In 2010, Presley left Georgia and moved to Los Angeles, where he rented an apartment and enrolled in the Margie Haber Studio, an acting school based in Beverly Hills. However, his film career did not work out. Despite his previous experience, his acting abilities were considered unconvincing. Over the next three years, he was forced to act as a simple extra during the filmings of various films, unable to pass a single casting to get a role in serious film projects. He spent most of his time at home, drinking alcohol and using drugs. In May 2014, he was detained by the Los Angeles police on charges of illegal drug possession, but was released a day later, due to the lack of a judicial arrest warrant. After an arrest warrant was issued and his apartment searched, Presley left Los Angeles and returned to Atlanta.

== Serial murders ==
After returning to Atlanta, Presley took odd jobs and lived in a homeless shelter. In August, he stole a five-round Taurus Raging Judge revolver from a car, with which he decided to commit robberies. On September 26, he boarded a bus and travelled to DeKalb County, where he came across 53-year-old Calvin Gholston, whom he shot three times. The victim had schizophrenia and dromomania.

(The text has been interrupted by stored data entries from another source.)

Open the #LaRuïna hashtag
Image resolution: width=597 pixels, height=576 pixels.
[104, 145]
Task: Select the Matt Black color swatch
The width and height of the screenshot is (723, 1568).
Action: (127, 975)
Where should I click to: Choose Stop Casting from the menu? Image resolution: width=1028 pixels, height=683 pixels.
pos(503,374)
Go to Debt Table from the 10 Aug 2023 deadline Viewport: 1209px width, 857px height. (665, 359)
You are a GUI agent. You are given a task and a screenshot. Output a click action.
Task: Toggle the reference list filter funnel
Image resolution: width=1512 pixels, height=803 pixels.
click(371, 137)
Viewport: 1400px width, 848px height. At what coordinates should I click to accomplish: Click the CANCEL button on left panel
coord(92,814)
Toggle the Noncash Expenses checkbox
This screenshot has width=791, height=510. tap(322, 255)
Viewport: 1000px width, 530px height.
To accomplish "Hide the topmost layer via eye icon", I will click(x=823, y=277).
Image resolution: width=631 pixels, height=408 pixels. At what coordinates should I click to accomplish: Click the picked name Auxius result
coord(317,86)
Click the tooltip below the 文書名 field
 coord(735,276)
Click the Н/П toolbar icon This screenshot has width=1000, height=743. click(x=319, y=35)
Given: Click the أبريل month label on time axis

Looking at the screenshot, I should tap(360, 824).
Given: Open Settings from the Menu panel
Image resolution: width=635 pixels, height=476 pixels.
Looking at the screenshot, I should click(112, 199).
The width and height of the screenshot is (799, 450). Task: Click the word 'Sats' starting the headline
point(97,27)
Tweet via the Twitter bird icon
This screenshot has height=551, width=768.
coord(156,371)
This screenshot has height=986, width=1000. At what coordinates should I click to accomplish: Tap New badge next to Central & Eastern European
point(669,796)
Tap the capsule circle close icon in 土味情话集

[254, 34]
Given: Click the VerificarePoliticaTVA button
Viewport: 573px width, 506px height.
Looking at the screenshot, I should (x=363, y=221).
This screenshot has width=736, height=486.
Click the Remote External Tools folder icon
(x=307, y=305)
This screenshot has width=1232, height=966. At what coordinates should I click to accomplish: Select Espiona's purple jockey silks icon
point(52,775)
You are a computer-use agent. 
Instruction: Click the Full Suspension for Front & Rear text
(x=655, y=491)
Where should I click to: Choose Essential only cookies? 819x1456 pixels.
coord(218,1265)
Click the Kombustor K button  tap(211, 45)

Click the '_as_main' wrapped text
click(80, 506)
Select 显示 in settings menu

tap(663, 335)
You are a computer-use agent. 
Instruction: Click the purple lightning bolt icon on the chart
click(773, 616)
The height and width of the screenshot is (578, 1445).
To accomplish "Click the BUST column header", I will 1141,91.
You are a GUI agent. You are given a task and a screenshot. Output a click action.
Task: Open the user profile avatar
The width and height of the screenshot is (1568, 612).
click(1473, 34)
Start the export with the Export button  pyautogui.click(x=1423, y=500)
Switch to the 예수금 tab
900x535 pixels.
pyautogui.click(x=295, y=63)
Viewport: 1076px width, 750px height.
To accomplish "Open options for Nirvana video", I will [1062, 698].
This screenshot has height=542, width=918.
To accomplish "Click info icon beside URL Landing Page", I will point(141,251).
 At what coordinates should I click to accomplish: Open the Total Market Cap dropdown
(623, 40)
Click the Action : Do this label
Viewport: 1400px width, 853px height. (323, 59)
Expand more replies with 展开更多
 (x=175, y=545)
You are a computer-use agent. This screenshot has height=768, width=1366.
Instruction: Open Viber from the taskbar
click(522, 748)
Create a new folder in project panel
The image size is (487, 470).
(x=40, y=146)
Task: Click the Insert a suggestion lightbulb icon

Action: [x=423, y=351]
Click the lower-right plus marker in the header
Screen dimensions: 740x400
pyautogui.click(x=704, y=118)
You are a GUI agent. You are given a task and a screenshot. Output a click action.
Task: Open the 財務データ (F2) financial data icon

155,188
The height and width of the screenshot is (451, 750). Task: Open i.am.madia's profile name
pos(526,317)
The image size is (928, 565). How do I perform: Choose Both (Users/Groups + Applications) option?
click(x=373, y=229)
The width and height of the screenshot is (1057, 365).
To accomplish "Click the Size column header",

On November 23, Presley shot 42-year-old vagrant Dorian Jenkins three times in the chest. Three days later, he shot and killed 68-year-old Tommy Mims, who was sleeping under a railway bridge. After killing Mims, Presley searched for another victim, but instead returned to the crime scene, deciding to fire two additional shots in the dead man's head.

On the night of December 6, Presley travelled to Decatur. In the following early morning, he noticed 44-year-old Karen Pearce heading towards her car. He went up to her and threatened to shoot her with his revolver. Pearce gave up all her valuables, but nevertheless, Presley shot her, killing her instantly.

== Arrest ==
Aeman Presley was arrested on December 11, while trying to pass the underground turnstile without a ticket. He was searched by the officers, who found a bank card, the revolver and a bag of 32 rounds among his personal belongings. He was charged with illegal weapons possession, and taken to the local police station. After a forensic ballistic examination confirmed that the four victims had been killed with the exact gun that he was carrying, Aeman began cooperating with the investigators, confessing to all the murders.

== Trial ==
In September 2015, Presley's trial began at the DeKalb County District Court for the murders of Galston and Pearce. As the result of a plea bargain, he was spared the death penalty and sentenced to two life imprisonment terms without parole in June 2016. After the verdict was announced, Aeman declared to be remorseful for what he had done, and asked the victims' relatives for forgiveness. Following his conviction, in January 2017, Presley stood trial in Fulton County for the murders of Jenkins and Mims. He pleaded guilty to both murders, claiming that after he had killed the first victim, he got addicted to murder, but also declared that he shouldn't be subjected to criminal liability due to his insanity.

==In media==

An Investigation Discovery show Signs of a Psychopath (season 4) made an episode about the case.

Season 17 Episode 3 (title Blood Lust)of A&E's show The First 48 depicts the investigation into the deaths of 2 of his victims.